Consider the NSF is a government agency, this is pretty harsh language about the COMPETES Act (boldface mine; emphasis original):
H.R. 1806 (Section 102) recognizes that “the Foundation has made major contributions for more than 60 years to strengthen and sustain the Nation’s academic research enterprise” and “carries out important functions by supporting basic research in all science and engineering disciplines and in supporting STEM education at all levels.”
It has been widely anticipated that a new authorizing act would enable actions to enhance the nation’s competitiveness through science and innovation. In fact, H.R. 1806 provides findings that support the major ingredients to achieve this–including interdisciplinary research, international partnerships, and the enhancement of a STEM workforce. Yet the specific actions H.R. 1806 proposes contradict these findings….

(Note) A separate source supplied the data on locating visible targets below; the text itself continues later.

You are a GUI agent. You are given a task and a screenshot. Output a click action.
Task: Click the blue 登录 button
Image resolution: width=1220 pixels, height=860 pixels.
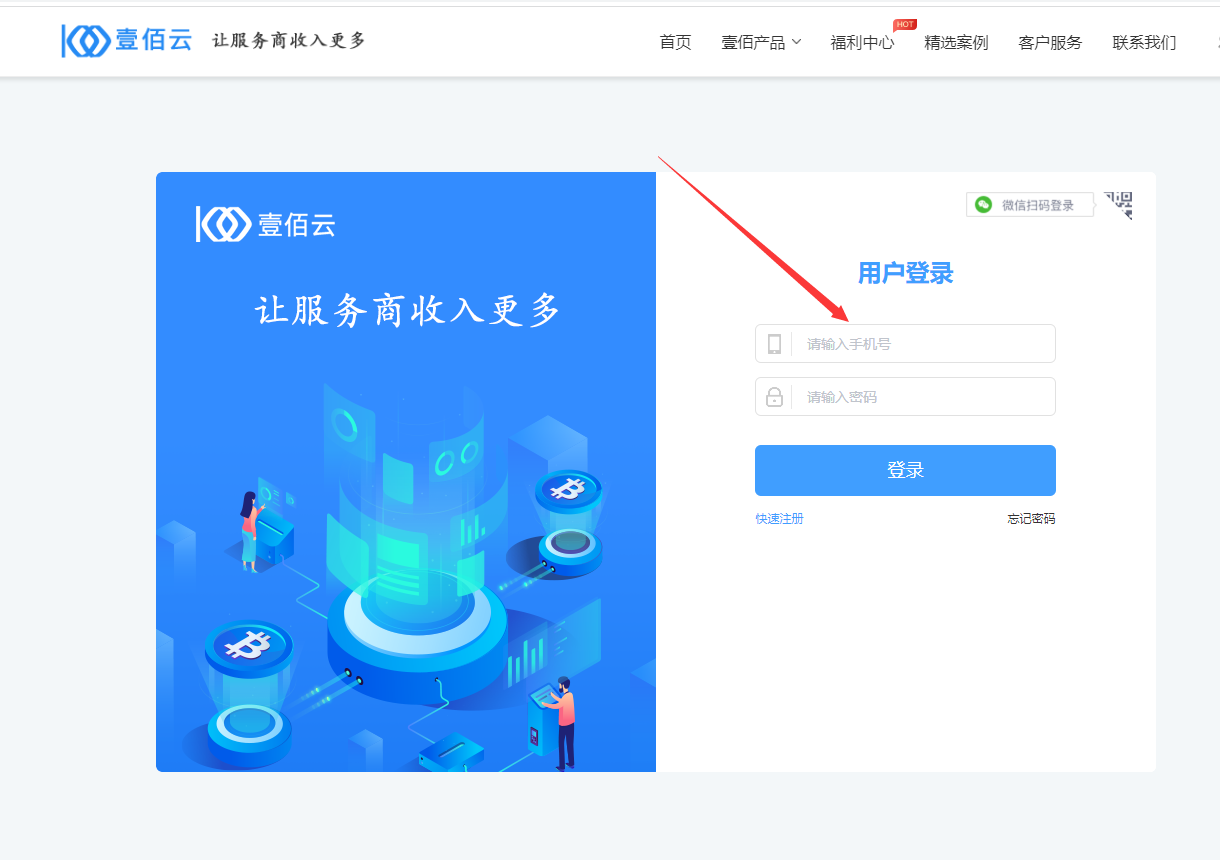[x=905, y=470]
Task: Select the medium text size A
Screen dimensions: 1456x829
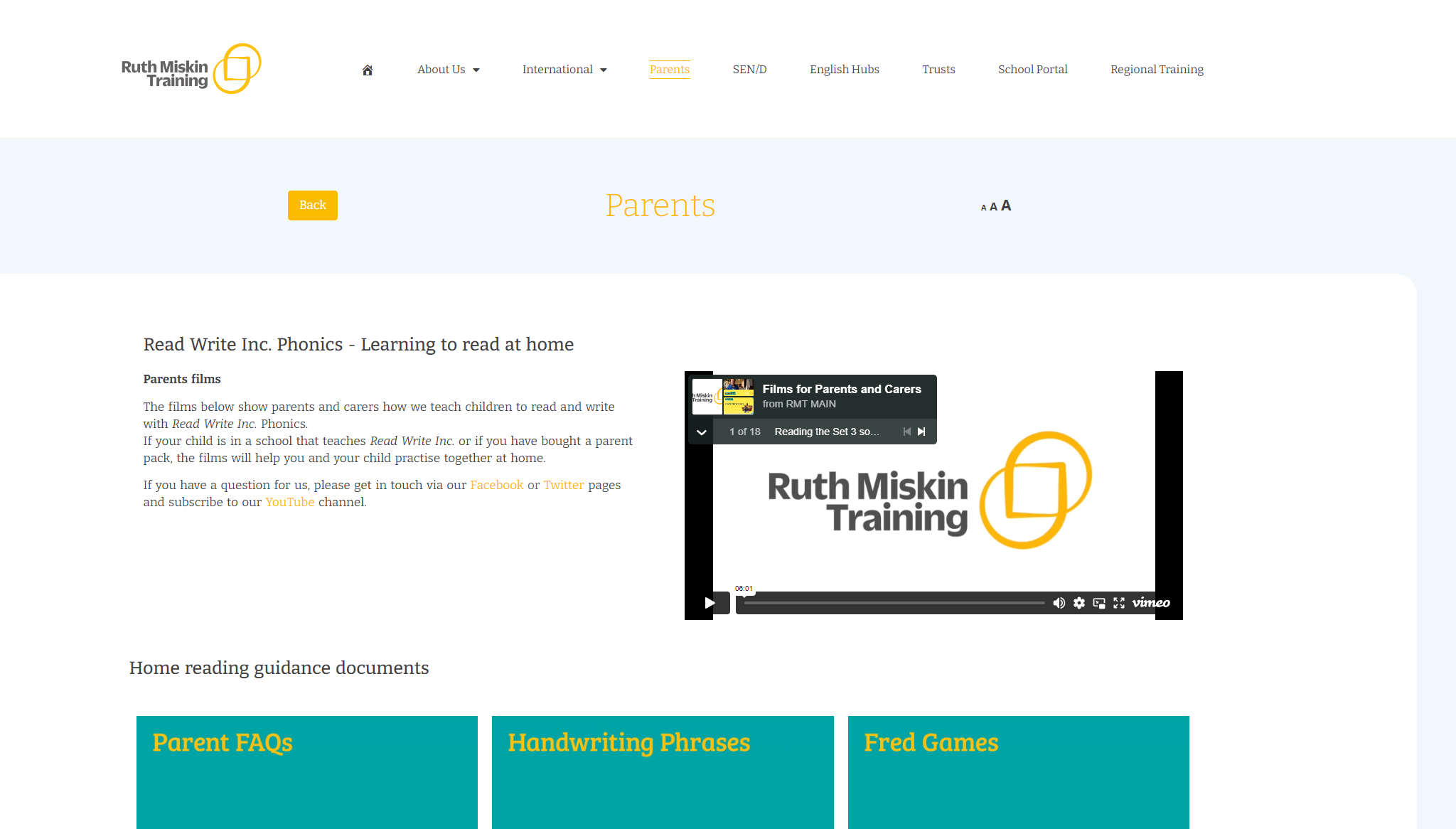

•H.R. 1806 (Section 102) states that “many of the complex problems and challenges facing the Nation increasingly require the collaboration of multiple scientific disciplines. The Foundation should continue to emphasize cross-directorate research collaboration and activities to address these issues and encourage interdisciplinary research.” This finding contradicts the specific authorizations of Section 101, which would significantly constrain interdisciplinary research. In this section, the Office of Integrative Activities (OIA) is hard hit with a proposed 18% decline from the request, which becomes even more severe if funding for EPSCoR (which would comprise 44% of the budget of OIA through H.R. 1806) is maintained. One of the main objectives of OIA is to fund interdisciplinary research, notably through Science and Technology Centers and Major Research Instrumentation across the disciplines. Both of these activities are essential to all of the fields that NSF supports.
•The U.S. can ill afford to lose its edge in educating a STEM workforce. H.R. 1806 (Section 103) includes “expanding the pool of scientists and engineers in the United States, including among segments of the populations that have been historically underrepresented in STEM fields.” Section 112 of this bill is wholly devoted to “expanding STEM opportunities.” Yet H.R. 1806 would cut the budget line for the Directorate for Education and Human Resources by 10%. This is the Directorate which significantly funds the developing STEM workforce and STEM education, and drives new approaches that would broaden participation in STEM fields by people of all backgrounds. With this and the cut to OIA, more than 250 Graduate Research Fellowships are at risk, limiting support for students identified as the future innovators of the U.S.
I’m shocked that the Republicans would claim to support initiatives that they starve for funding. Then again, this is the party that doesn’t view geology as a core science, so it’s par for the course.